How To Use Shadow Testing To Reduce the Risk of Production Issues
Shadow Testing minimizes risks during system changes, safeguarding users without difficulty, thanks to various testing tools.
Join the DZone community and get the full member experience.
Join For FreeNumerous tactics exist for mitigating the potential dangers that come along with shipping fresh modifications in a system. Practices such as automated testing, feature toggles, canary releases, and blue-green deployments are among the more commonly referenced methodologies that can assist in achieving this aim. However, I would like to bring your attention to a less frequently discussed approach known as Shadow Testing.
Shadow Testing is a special technique in which we duplicate the traffic for a particular software component that is subject to change and execute both the current and the [new] modified component. The idea is to compare the results from both components to detect disparities that could cause problems in production without affecting the users in production, so only the results from the current component are used to serve the users. See the diagram below illustrating how this works:
As we can see, regular production traffic is unaffected and continues to go through C1 (solid lines), but a duplicated request is sent to the new component (C2) in order to compare the results between C1 and C2. This can be applied to either simpler use cases like a new internal function/endpoint implementation and complex ones like system migrations. Before going deeper into the theme, it’s also worth mentioning that it can also be referred to as Shadow Deployment or Dark Launch, although these terms are used mostly when referring to applying DevOps in system-wide changes.
Applications
What is Shadow Testing used for? Its application is very broad, going from the lowest to the highest levels of a system. Generally, it works best when applied to something that processes or enhances existing user interactions rather than something that directly requires user input.

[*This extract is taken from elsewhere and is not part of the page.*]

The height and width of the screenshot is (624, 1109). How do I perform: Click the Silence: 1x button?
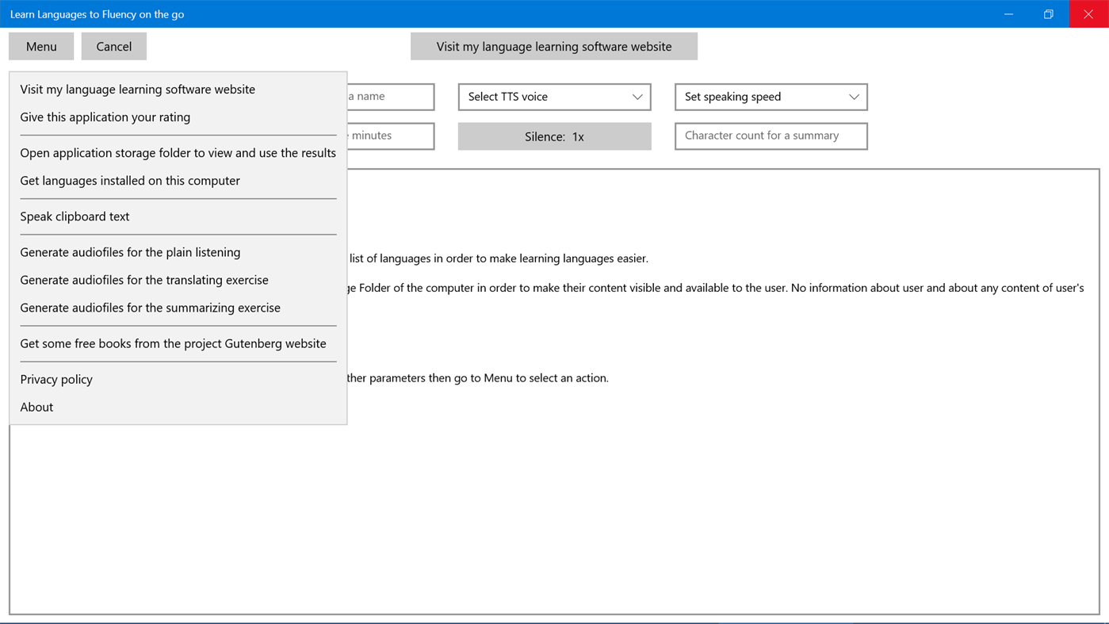coord(554,136)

In the lower level, some of the examples where it can be applied are on backend migrations, testing the performance of a new [sub-]system of updating a particular [micro]service. In these instances, our aim isn't merely to assess the functional outcomes but also to ensure that the newly integrated component is capable of managing real-time production traffic. This is done by evaluating factors like server load, throughput, and response time.

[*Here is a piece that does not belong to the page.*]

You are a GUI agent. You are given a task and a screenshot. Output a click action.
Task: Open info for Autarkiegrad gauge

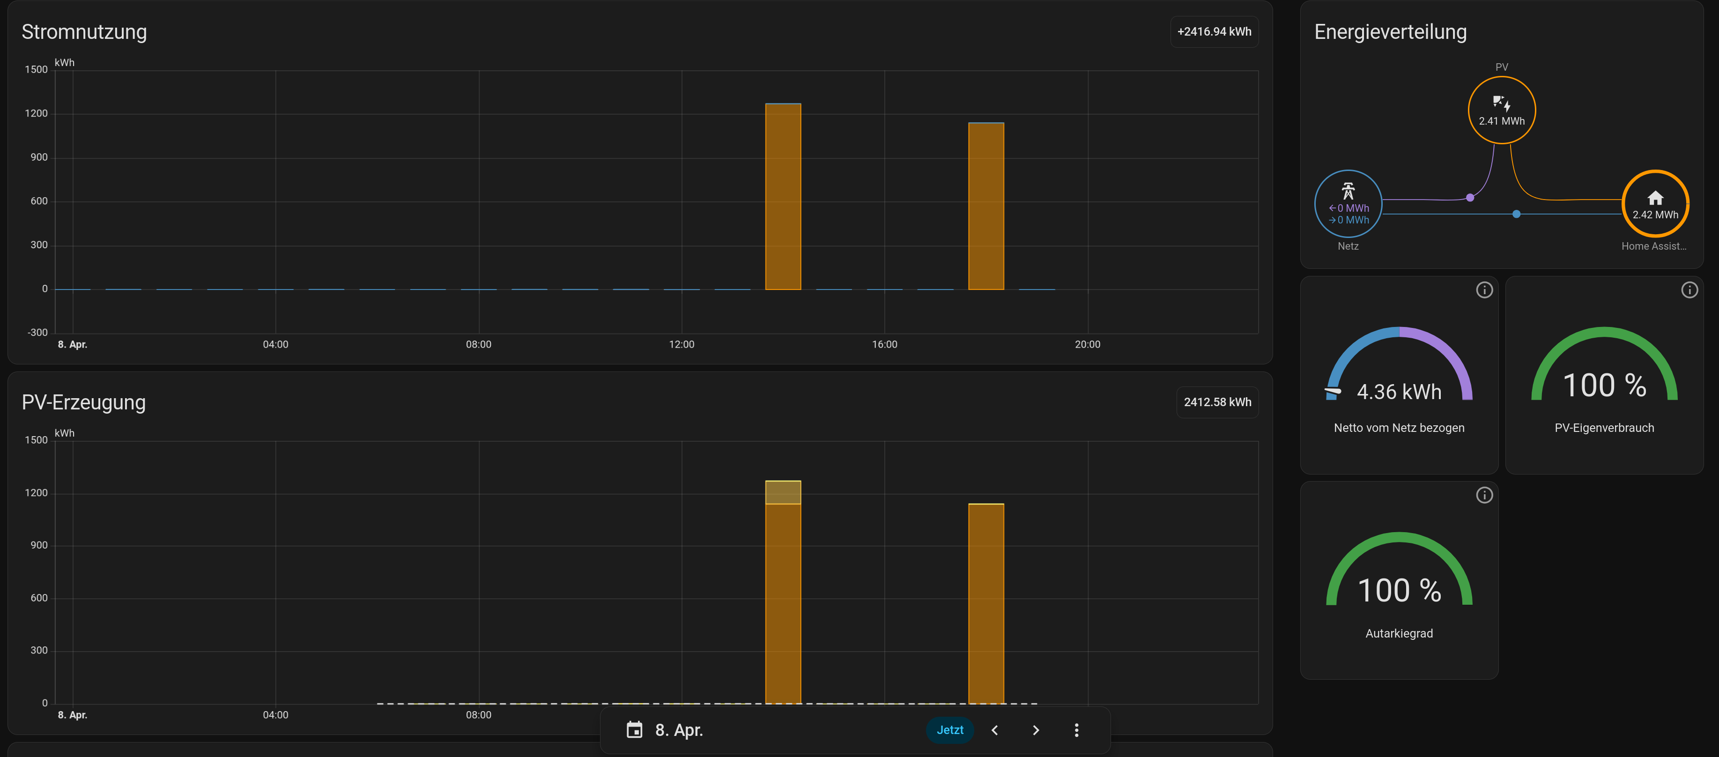coord(1484,495)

As we go to the higher levels, some of the examples are switching to an external provider for a particular service, upgrading internal features, and even small features. At this point, our focus may shift towards verifying its performance under real-world traffic conditions. However, our concern is less about detailed metrics at this stage and more about ensuring that the newly introduced component does not exhibit a functional regression compared to its predecessor.
Benefits
As we’ve already mentioned, the main goal of Shadow Testing is to reduce the risks when rolling out new systems or updating components in an existing system. But how does it aid in achieving this goal? First, let's explore the broad advantages that Shadow Testing might offer for our releases. Following that, we'll look at some more specific examples.
Real-Life Scale
Replicating the scale of production traffic to validate a new system can be very challenging. This may not be a problem for smaller systems with fairly limited traffic, but as traffic grows and systems get more complex, this will sooner or later become a problem. Make no mistake. It remains vital to execute performance tests and prepare our systems as much as we can for deployment in a live environment. When it comes to launching it, though, Shadow Testing is a good way to provide full production scale to the new or modified system before it starts actually affecting what users see or interact with.
Real-Life Data
Let’s be honest: No automated tests (like stress, integration, or end-to-end tests) will be able to mirror production traffic perfectly. As much as we’d like to improve the simulation, the complexity of covering all the users’ behavior grows exponentially, and at some point, the effort to mimic production is not exactly worth the added benefit. Yes, automated tests are a very good practice, and I’ll be the first to recommend them, yet it's crucial to recognize their limitations. Even executing the best stress tests doesn’t exactly guarantee a stress-free (pun intended) deployment.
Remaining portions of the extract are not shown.